On Monday, Dyson reconnected the umbilical unit, which stopped the leak. She and Barratt returned to the space station 45 minutes later and donned their spacesuits. Though they never made it outside the hatch, their spacewalk was still recorded as lasting 31 minutes, from the time the internal batteries were switched on until the airlock was repressurized.

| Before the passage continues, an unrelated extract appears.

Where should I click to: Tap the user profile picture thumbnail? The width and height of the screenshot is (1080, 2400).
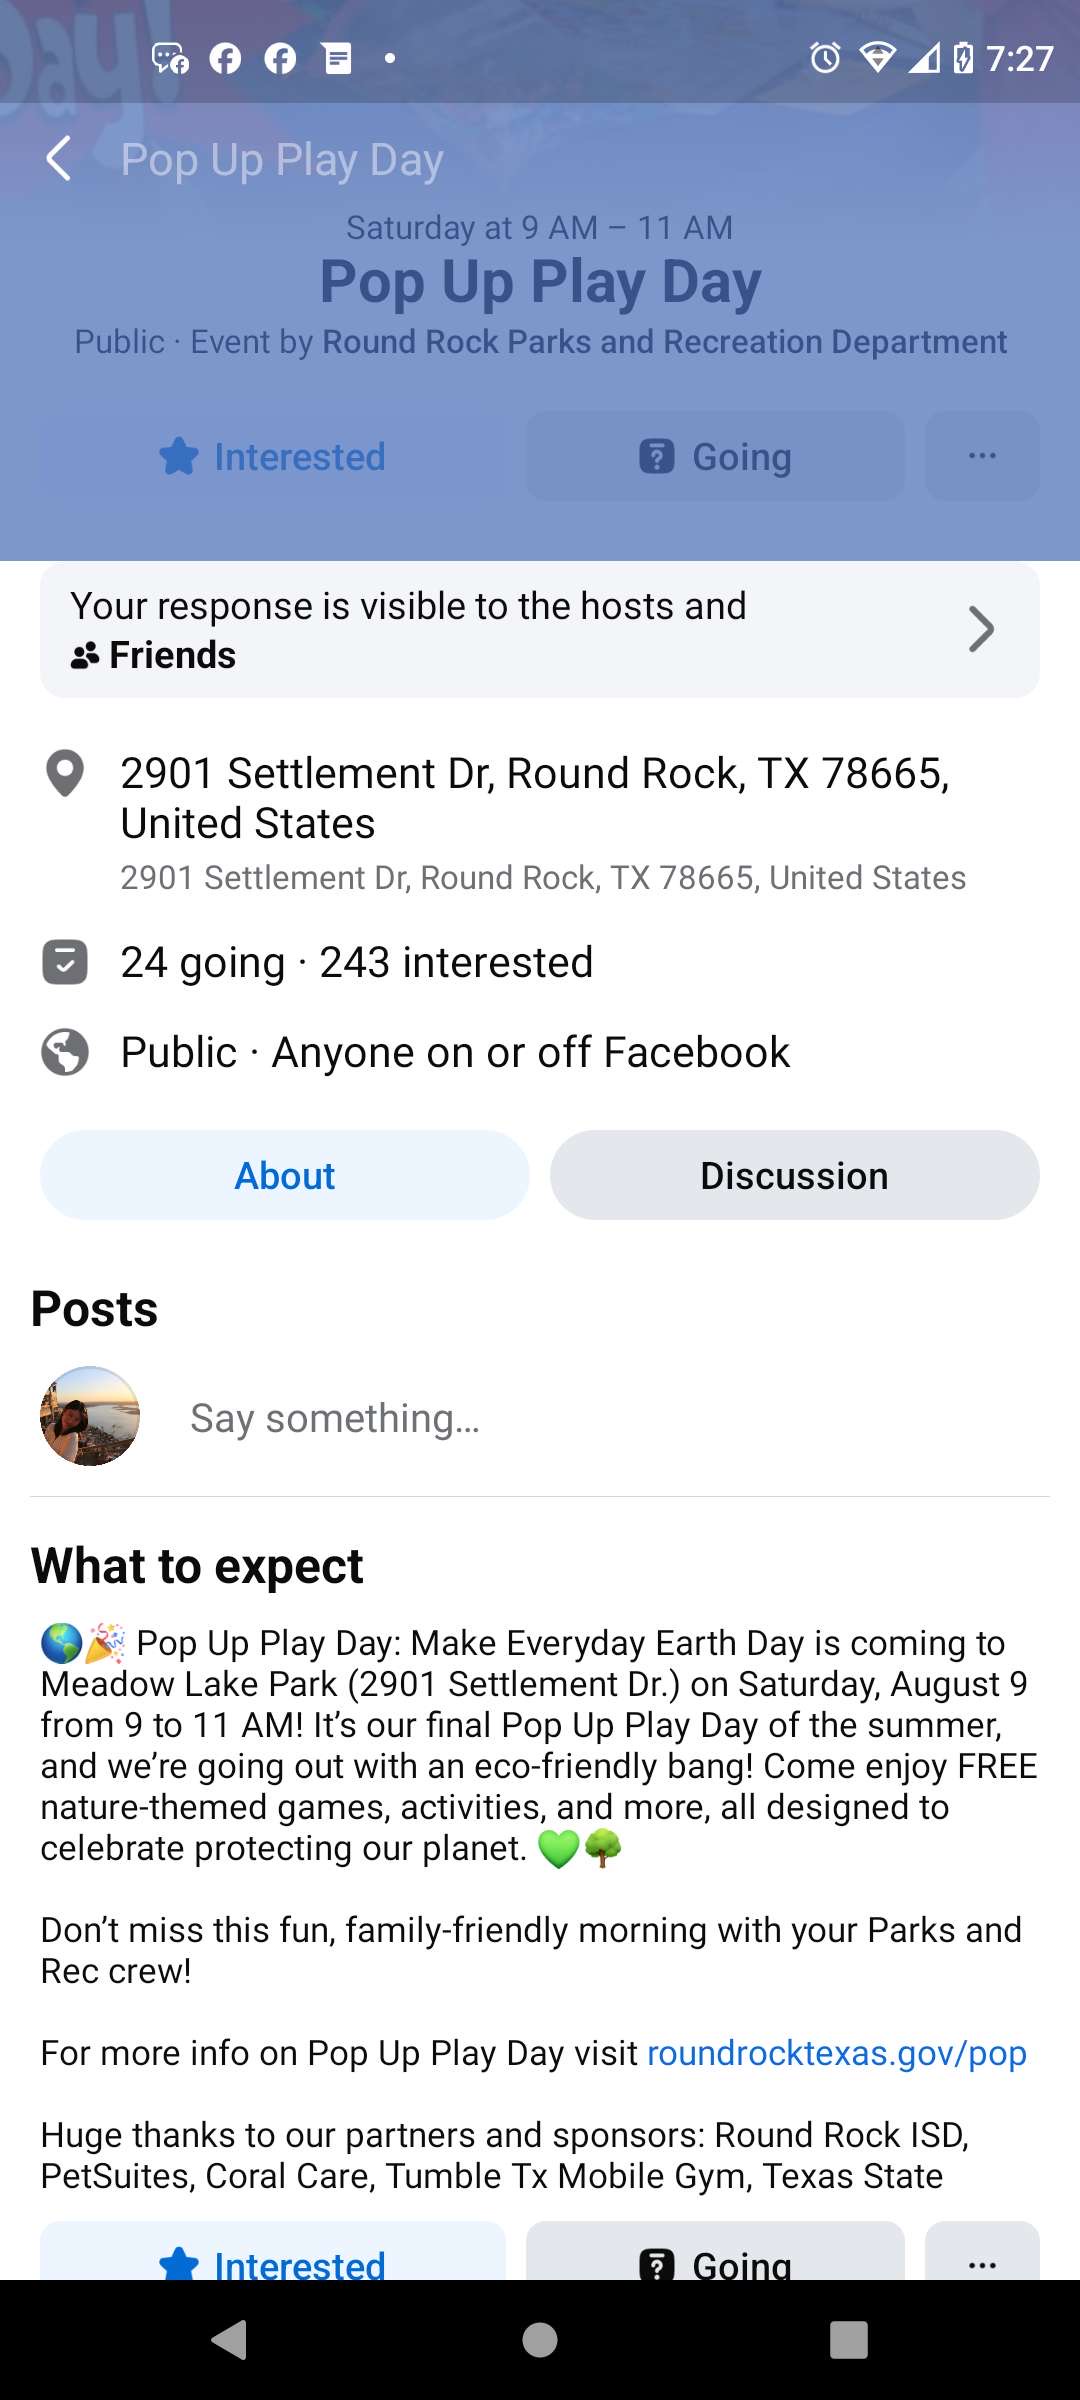[x=90, y=1416]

They were scheduled to spend six and a half hours outdoors, with their main mission being to remove a faulty electronic box from a communications antenna and collect samples from the space station's exterior as part of a scientific study to see if microorganisms can survive in the harsh, airless, radiation-filled environment of space.
This is Dyson's second spacewalk this month to be canceled. She and Matthew Dominik, another NASA astronaut currently stationed at the space station, were scheduled to perform a spacewalk on June 13, but it was postponed after Dominik complained of “spacesuit discomfort.”
NASA didn't provide any further details about what happened, but Barratt was later replaced by Dominic, who was scheduled to take part in the next spacewalk. “We had a spacesuit ready for him, and we decided it made sense to use Tracy and Mike,” Dana Weigel, NASA's space station program manager, said at a press conference on June 18.
NASA has scheduled another spacewalk for July 2, but those plans are subject to change.
The spacesuits that NASA astronauts currently wear on spacewalks are more than 40 years old, dating back to the early space shuttle era; NASA has contracted with Collins Aerospace to procure replacements for use on the space station. (Another company, Axiom Space, is developing the suits NASA astronauts will wear when they walk on the moon.)
Current spacesuit malfunctions are rare but potentially serious: In 2013, European Space Agency astronaut Luca Parmitano nearly drowned when a clogged fan pump caused water to fill his helmet. Monday's problem involved a different part of the suit.
NASA managers are also trying to understand problems experienced by Boeing's Starliner spacecraft, which carried two NASA astronauts, Butch Wilmore and Suni Williams, and docked safely with the space station on June 6. The mission was part of the spacecraft's test flight, and Starliner's propulsion system leaked helium, which is used to pump propellant into the thrusters, five times. Some of the thrusters also failed as Starliner approached docking.
Boeing and NASA engineers believe the helium leak is small enough that it won't cause any serious problems during the return journey, and all but one of the thrusters now appear to be working properly after a brief test burn a week ago.
But NASA officials decided to take more time to review the data and postponed the return until July at the earliest. The Starliner spacecraft is approved to stay docked at the space station for 45 days, until July 21. The mission was originally scheduled for eight days, but Wilmore and Williams have now been aboard the station for 18 days.